Archive

Archive for the ‘Data Analysis and Visualisation’ Category

A brain systems visualisation tool

January 4, 2011 Leave a comment

brainSCANr.

This looks like a fantastic visualisation tool – but one that should prove useful as a research tool.

The Brain Systems, Connections, Associations, and Network Relationships (a phrase with more words than strictly necessary in order to bootstrap a good acronym) assumes that somewhere in all the chaos and noise of the more than 20 million papers on PubMed, there must be some order and rationality.

To that end, we have created a dictionary of hundreds of brain region names, cognitive and behavioral functions, and diseases (and their synonyms!) to find how often any two phrases co-occur in the scientific literature. We assume that the more often two terms occur together (at the exclusion of those words by themselves, without each other), the more likely they are to be associated.

Are there problems with this assumption? Yes, but we think you’ll like the results anyway. Obviously the database is limited to the words and phrases with which we have populated it. We also assume that when words co-occur in a paper, that relationship is a positive one (i.e., brain areas A and B are connected, as opposed to not connected). Luckily, there is a positive publication bias in the peer-reviewed biomedical sciences that we can leverage to our benefit (hooray biases)! Furthermore, we cannot dissociate English homographs; thus, a search for the phrase “rhythm” (to ascertain the brain regions associated with musical rhythm) gives the strongest association with the suprachiasmatic nucleus (that is, for circadian rhythms!)

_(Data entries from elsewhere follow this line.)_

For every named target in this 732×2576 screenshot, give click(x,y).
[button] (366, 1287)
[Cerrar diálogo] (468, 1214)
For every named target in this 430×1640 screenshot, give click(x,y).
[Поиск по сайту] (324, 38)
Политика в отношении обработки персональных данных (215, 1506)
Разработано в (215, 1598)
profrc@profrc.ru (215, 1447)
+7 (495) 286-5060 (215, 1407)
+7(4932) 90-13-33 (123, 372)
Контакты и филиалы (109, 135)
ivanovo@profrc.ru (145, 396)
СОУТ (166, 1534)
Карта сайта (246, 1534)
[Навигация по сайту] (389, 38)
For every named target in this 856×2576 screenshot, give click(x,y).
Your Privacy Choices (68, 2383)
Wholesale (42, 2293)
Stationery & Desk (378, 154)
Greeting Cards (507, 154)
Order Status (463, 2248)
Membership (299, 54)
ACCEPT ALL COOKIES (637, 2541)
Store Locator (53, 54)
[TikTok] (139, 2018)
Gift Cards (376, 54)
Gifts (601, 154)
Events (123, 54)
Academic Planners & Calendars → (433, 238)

Despite these limitations, we believe we have created a powerful visualization tool that will speed research and education, and hopefully allow for the discovery of new, previously unforeseen connections between brain, behavior, and disease.

H/T: Marsha Lucas

Mismeasuring scientific quality (and an argument in favour of diversity of measurement systems)

December 27, 2010 2 comments

There was a short piece here recently on the misuse of impact factors to measure scientific quality, and how this in turn leads to dependence on drugs like Sciagra™ and other dangerous variants such as Psyagra™ and Genagra™.

Here’s an interesting and important post from Michael Nielsen on the mismeasurement of science. The essence of his argument is straightforward: unidimensional reduction of a multidimensional variable set is going to lead to significant loss of important information (or at least that’s how I read it):

My argument … is essentially an argument against homogeneity in the evaluation of science: it’s not the use of metrics I’m objecting to, per se, rather it’s the idea that a relatively small number of metrics may become broadly influential. I shall argue that it’s much better if the system is very diverse, with all sorts of different ways being used to evaluate science. Crucially, my argument is independent of the details of what metrics are being broadly adopted: no matter how well-designed a particular metric may be, we shall see that it would be better to use a more heterogeneous system.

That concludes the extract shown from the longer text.